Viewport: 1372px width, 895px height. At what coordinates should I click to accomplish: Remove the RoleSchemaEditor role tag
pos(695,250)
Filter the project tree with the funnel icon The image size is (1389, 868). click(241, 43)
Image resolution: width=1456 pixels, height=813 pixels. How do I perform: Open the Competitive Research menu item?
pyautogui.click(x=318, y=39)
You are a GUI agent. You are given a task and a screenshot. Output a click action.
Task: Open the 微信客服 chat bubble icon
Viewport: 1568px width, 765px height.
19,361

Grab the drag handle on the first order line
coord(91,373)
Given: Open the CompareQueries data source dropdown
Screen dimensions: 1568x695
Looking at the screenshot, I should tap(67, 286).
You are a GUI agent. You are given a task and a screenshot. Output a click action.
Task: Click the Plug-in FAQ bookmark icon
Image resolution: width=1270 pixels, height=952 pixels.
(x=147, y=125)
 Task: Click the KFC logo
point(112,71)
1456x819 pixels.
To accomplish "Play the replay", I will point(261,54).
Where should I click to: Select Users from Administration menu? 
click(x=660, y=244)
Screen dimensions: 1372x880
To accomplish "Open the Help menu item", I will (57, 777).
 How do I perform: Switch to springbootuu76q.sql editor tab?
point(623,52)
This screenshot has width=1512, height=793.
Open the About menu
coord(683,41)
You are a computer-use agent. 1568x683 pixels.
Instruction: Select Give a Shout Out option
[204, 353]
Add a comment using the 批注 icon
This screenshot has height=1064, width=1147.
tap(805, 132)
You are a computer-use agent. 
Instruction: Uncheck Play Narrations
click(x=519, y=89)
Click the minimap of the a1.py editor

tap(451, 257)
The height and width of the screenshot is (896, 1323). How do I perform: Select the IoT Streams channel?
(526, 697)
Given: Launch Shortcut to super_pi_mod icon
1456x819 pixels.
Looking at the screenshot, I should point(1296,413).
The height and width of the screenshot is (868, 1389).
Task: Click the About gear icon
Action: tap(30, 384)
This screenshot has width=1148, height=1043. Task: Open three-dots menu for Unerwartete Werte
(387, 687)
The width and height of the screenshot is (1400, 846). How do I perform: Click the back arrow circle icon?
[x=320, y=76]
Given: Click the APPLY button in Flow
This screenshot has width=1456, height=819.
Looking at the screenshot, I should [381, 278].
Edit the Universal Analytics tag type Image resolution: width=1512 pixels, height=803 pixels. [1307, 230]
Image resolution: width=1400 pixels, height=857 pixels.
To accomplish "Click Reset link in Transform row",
- - - - -
## Problem to solve
Taking the entries above, print exactly the lines starting at the line with "Filter the project" and ending at the line with "Given: Open the", both included.

## Output for this task
Filter the project tree with the funnel icon The image size is (1389, 868). click(241, 43)
Image resolution: width=1456 pixels, height=813 pixels. How do I perform: Open the Competitive Research menu item?
pyautogui.click(x=318, y=39)
You are a GUI agent. You are given a task and a screenshot. Output a click action.
Task: Open the 微信客服 chat bubble icon
Viewport: 1568px width, 765px height.
19,361

Grab the drag handle on the first order line
coord(91,373)
Given: Open the CompareQueries data source dropdown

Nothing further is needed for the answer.